◆ **Goal of the exercise**:
Copy out the line bearing "Click the AWS logo home icon" and all the lines after it, to the very end of the material below, exactly as written.

◆ **Supplied information**:
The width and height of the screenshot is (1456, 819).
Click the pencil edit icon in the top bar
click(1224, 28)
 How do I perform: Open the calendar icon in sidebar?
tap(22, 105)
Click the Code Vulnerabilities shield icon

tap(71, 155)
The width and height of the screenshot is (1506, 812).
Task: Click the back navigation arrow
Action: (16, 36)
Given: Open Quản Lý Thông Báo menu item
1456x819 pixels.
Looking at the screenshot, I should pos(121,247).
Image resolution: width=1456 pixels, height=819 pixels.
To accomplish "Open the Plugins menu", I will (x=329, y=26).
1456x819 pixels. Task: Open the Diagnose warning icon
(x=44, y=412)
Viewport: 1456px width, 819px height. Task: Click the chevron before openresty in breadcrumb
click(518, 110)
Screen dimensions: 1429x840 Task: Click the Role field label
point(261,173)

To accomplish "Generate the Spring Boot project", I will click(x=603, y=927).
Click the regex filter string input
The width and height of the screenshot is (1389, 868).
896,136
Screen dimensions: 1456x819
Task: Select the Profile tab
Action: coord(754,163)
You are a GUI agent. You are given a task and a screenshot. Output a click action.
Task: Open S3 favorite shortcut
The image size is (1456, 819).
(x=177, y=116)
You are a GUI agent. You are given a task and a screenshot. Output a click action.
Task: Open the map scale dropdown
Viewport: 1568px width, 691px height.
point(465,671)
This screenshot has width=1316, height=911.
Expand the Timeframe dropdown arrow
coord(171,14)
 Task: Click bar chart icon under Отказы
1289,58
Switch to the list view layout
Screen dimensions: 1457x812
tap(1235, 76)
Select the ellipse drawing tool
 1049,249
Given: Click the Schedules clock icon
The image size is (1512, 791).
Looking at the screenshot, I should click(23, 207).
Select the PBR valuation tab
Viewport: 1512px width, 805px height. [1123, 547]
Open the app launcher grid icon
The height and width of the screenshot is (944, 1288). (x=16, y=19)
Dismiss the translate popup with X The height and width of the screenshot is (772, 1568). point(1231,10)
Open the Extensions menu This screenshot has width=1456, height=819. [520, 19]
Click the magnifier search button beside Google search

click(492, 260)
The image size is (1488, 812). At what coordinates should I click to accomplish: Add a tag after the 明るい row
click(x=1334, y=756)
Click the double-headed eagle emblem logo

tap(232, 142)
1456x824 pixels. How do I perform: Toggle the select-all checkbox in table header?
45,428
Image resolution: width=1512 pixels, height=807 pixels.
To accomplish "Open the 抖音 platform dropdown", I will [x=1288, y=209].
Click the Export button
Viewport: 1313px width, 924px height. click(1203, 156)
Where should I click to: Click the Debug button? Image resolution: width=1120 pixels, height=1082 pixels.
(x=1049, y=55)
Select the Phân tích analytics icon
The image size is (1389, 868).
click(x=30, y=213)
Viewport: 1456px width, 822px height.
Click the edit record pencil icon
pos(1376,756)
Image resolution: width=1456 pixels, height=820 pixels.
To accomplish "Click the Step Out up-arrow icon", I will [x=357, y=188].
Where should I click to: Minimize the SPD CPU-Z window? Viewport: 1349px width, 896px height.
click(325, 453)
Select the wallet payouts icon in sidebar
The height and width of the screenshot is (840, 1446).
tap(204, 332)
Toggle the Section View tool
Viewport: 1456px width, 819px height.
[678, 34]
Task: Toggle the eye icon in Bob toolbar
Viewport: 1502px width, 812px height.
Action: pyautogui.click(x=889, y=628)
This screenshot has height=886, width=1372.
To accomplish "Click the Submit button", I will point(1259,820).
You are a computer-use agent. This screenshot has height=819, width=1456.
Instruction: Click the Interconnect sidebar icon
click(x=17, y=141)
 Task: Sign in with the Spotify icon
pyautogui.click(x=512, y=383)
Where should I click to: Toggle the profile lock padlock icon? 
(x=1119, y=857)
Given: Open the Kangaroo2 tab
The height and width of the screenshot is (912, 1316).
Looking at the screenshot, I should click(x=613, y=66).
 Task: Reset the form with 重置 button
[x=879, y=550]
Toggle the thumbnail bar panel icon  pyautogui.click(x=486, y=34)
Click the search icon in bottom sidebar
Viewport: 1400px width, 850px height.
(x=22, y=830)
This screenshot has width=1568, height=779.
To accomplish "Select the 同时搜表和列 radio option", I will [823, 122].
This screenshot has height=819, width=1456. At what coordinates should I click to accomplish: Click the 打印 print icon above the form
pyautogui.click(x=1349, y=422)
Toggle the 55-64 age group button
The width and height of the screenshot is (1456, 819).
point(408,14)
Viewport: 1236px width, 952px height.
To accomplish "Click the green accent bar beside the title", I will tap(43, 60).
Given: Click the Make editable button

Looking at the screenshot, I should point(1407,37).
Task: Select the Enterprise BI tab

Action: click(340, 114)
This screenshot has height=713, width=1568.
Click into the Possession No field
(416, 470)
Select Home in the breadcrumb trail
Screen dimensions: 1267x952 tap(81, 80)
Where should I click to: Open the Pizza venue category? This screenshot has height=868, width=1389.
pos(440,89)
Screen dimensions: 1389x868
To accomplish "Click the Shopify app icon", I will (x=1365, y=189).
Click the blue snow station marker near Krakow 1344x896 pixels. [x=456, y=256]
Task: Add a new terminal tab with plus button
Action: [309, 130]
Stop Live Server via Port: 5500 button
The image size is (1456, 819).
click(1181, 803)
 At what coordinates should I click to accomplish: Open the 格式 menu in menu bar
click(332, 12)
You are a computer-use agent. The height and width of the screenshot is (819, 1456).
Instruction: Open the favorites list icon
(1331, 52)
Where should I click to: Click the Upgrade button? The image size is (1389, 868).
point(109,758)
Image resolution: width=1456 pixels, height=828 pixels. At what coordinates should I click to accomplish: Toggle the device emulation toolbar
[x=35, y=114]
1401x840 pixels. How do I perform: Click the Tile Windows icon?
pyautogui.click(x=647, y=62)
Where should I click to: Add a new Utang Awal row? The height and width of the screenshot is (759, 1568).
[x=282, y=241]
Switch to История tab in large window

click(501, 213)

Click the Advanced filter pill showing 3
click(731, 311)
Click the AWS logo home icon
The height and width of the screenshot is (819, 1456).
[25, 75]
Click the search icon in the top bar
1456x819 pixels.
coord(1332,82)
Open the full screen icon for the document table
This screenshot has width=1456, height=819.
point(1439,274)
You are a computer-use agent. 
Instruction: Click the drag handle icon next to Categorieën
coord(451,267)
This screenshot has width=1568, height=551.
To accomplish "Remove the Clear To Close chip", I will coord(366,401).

◆ **Worked solution**:
Click the AWS logo home icon
The height and width of the screenshot is (819, 1456).
[25, 75]
Click the search icon in the top bar
1456x819 pixels.
coord(1332,82)
Open the full screen icon for the document table
This screenshot has width=1456, height=819.
point(1439,274)
You are a computer-use agent. 
Instruction: Click the drag handle icon next to Categorieën
coord(451,267)
This screenshot has width=1568, height=551.
To accomplish "Remove the Clear To Close chip", I will coord(366,401).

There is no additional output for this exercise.